Selected passage
☆ ☆ ☆
A broad-based decline


Relentless bear onslaught triggered a sell-off on the bourses, with the key benchmark indices diving to 7-month lows. The sentiment was hit by media reports of a possible probe into two new cases involving the allocation of telecoms spectrum. Mounting concerns about slowing corporate profits and fears of further monetary tightening to tame high inflation, also kept investors away. The BSE 30-share Sensex was down 261.49 points or 1.45%, off close to 365 points from the day's high and up close to 35 points from the day's low. The Sensex fell below the psychological 18,000 mark. European markets were trading mixed while most Asian markets were in the red.



From its close of 20509.09 on 31 December 2010, the BSE Sensex has tumbled 2733.39 points or 13.32% in 2011 so far. The BSE Mid-Cap index has slumped 16.21% and the BSE Small-Cap index has lost 17.32% in 2011.

Today's decline in share prices was broad-based, with many stocks hitting yearly lows and some stocks hitting lifetime lows. The market breadth was weak. Reliance Communications hit a record low today while NTPC and Reliance Infrastructure touched 52-week lows. Banking stocks declined on worries higher cost of funds may negatively impact net interest margin. Interest rate sensitive auto stocks also edged lower. Oil exploration major ONGC turned ex-bonus (for a liberal 1:1 bonus) and ex-split (for a 2-for-1 share split) today. Software pivotals outperformed the Sensex after unlisted IT services provider Cognizant Technology Solutions Corp forecast 2011 results above Wall Street estimates, after beating the market with a solid fourth quarter.

Early gains were fizzled out as the key benchmark indices slipped into the red. The market soon regained positive zone. The market moved in a narrow range in morning trade. The key benchmark indices came off lows soon after hitting 5-month lows in mid-morning trade. Renewed selling dragged the market to fresh multi-month low in early afternoon trade. The market weakened once again after trimming losses in afternoon trade. The market once again came off lows in mid-afternoon trade. The key benchmark indices slumped to 7-month lows in late trade.

There are no fears of contraction in industrial output growth as the manufacturing sector is doing well, Trade Minister Anand Sharma said on Tuesday. Sharma also said anti-government unrest in Egypt would not impact Indian exports.
☆ ☆ ☆
Recorded data

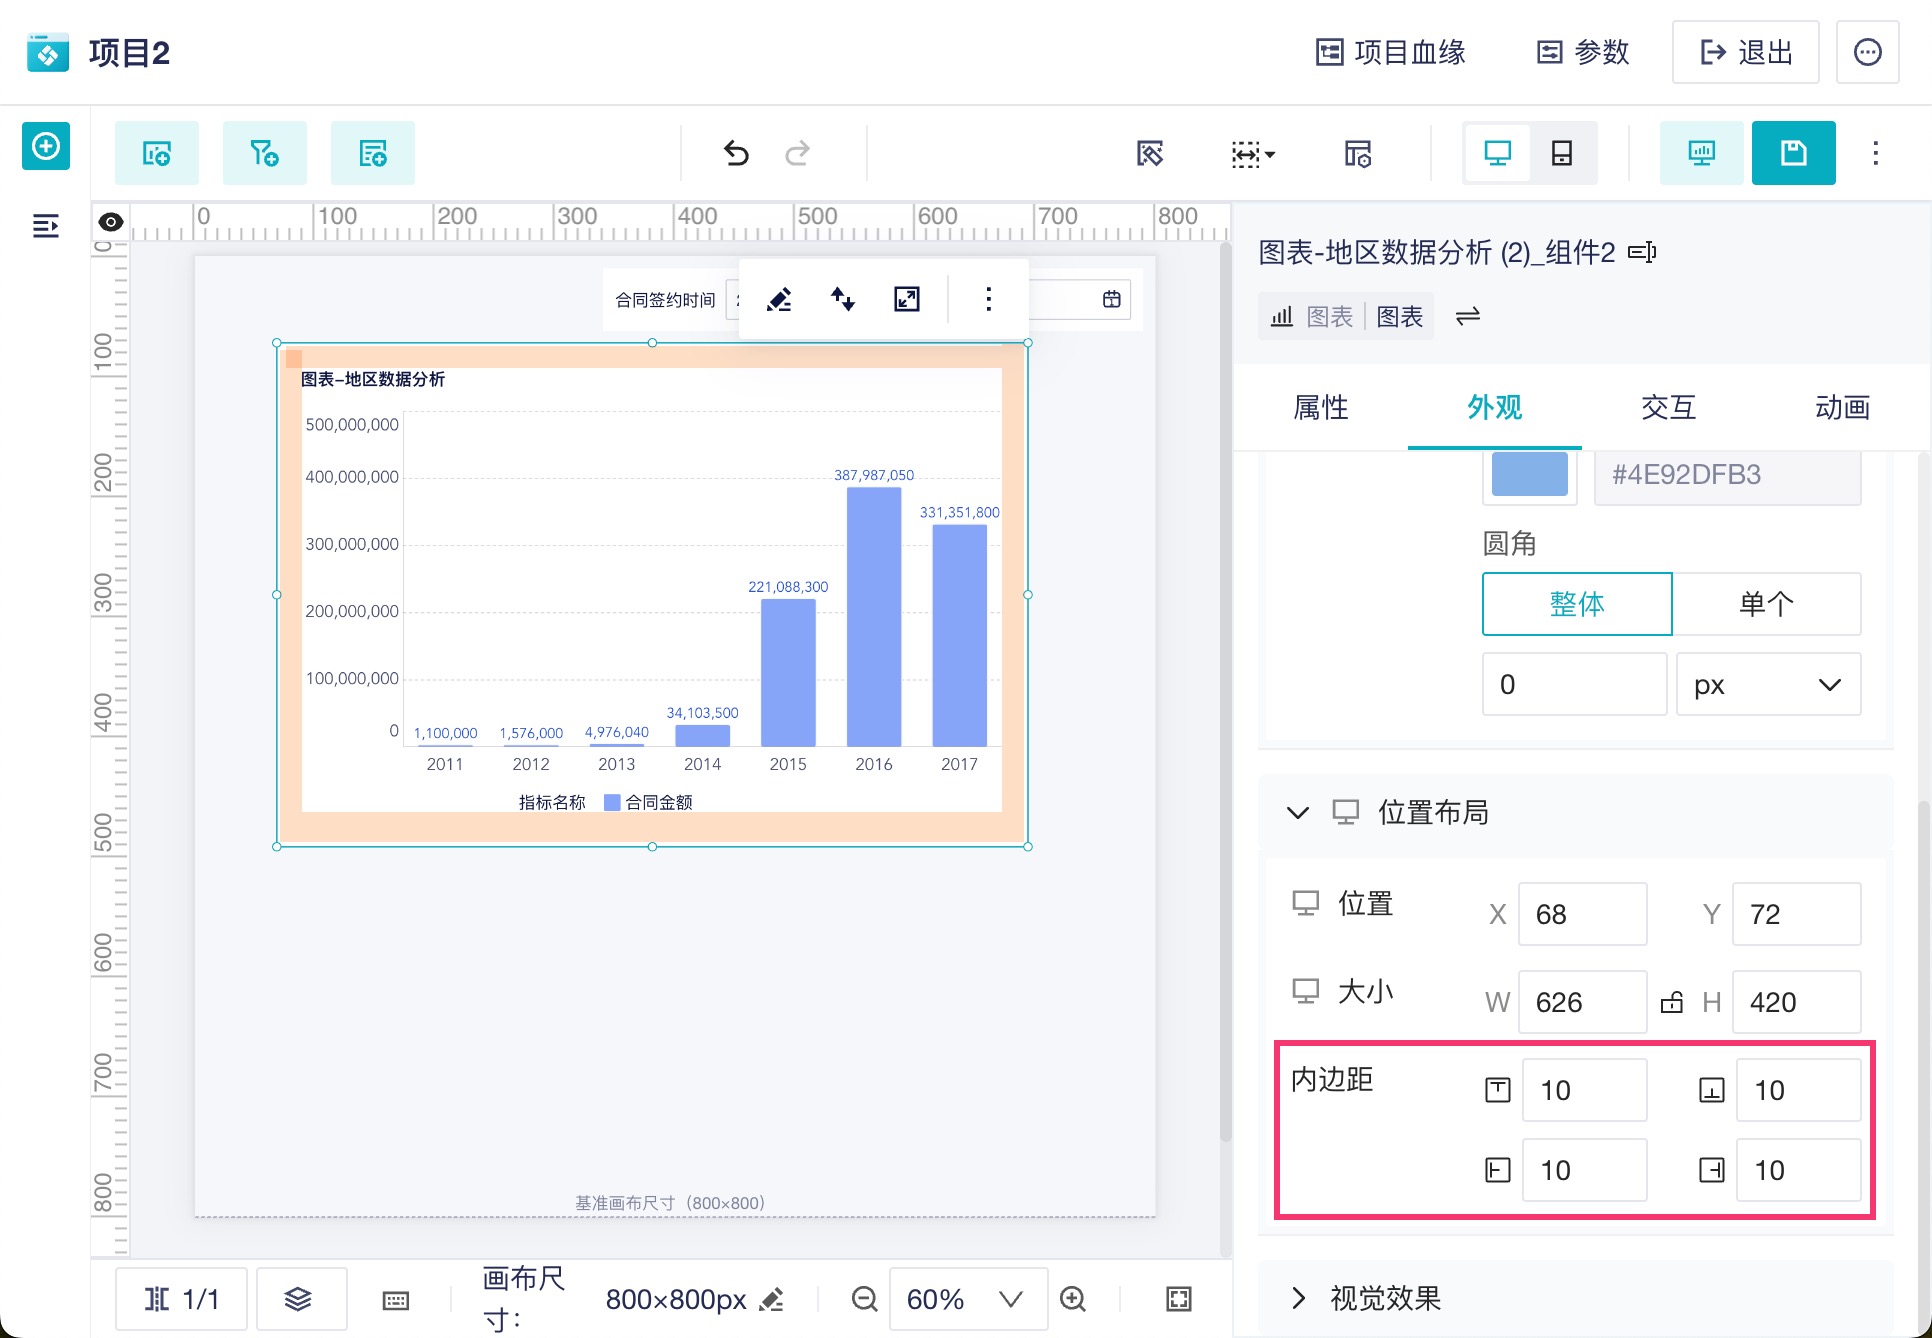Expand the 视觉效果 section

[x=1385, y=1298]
☆ ☆ ☆
Required work
• A. According to the stock market report, why did software stocks do better than the Sensex? Reply in one to three sentences.
• B. Translate this sentence from the stock market report into Spanish: "Reliance Communications hit a record low today while NTPC and Reliance Infrastructure touched 52-week lows."
• C. Carry on the stock market report from the point where it stops.

Answers to the exercises
• A. Software stocks outperformed the Sensex after IT services provider Cognizant Technology Solutions Corp forecast 2011 results above Wall Street estimates. That forecast followed a solid fourth quarter in which the company beat the market.

• B. Reliance Communications tocó hoy un mínimo histórico, mientras que NTPC y Reliance Infrastructure alcanzaron mínimos de 52 semanas.

• C.
Meanwhile, media reports on Tuesday said the government is probing two new cases involving the allocation of telecoms spectrum, increasing the pressure on the government already hit by a telecoms graft scandal. The Indian Space Research Organisation (ISRO), overseen by the ministry of space, is reportedly being probed by the government auditor for a 2005 allocation of mobile internet spectrum without a proper bidding process that may have cost the exchequer up to Rs 2 trillion ($44.2 billion). The government is also reportedly probing whether state-run telecom firm Bharat Sanchar Nigam (BSNL) appointed franchises for broadband wireless access without charging any upfront payment. BSNL had appointed franchises on a revenue-share basis, even after paying Rs 8000 crore ($1.77 billion).

Foreign institutional investors (FIIs) bought shares worth a net Rs 0.70 crore on Monday, 7 February 2011, much lower than an inflow of Rs 224.40 crore on Friday, 4 February 2011. FII outflow in February 2011 totaled Rs 485.40 crore (till 7 February 2011). FIIs had sold equities worth Rs 4813.20 crore in January 2011. FII outflow in the calendar year 2011 totaled Rs 5298.40 crore (till 7 February 2011).

Investors pulled $7 billion out of emerging market equity funds in the week ended 2 February 2011, the biggest outflow in three years, data from fund tracker EPFR Global showed, putting a sizeable dent in the record inflows seen in this category in 2010. The large outflow included an outflow of $4.6 billion from exchange-traded funds (ETFs) focused on emerging markets, the largest such outflow these ETFs have ever seen. Among some of the major emerging market countries, Indian equity funds had their biggest outflow since early June 2010 as commercial lenders started passing on the central bank's latest rake hike, EPFR said. India equity funds had net outflows of $207 million in the week ended 2 February 2011.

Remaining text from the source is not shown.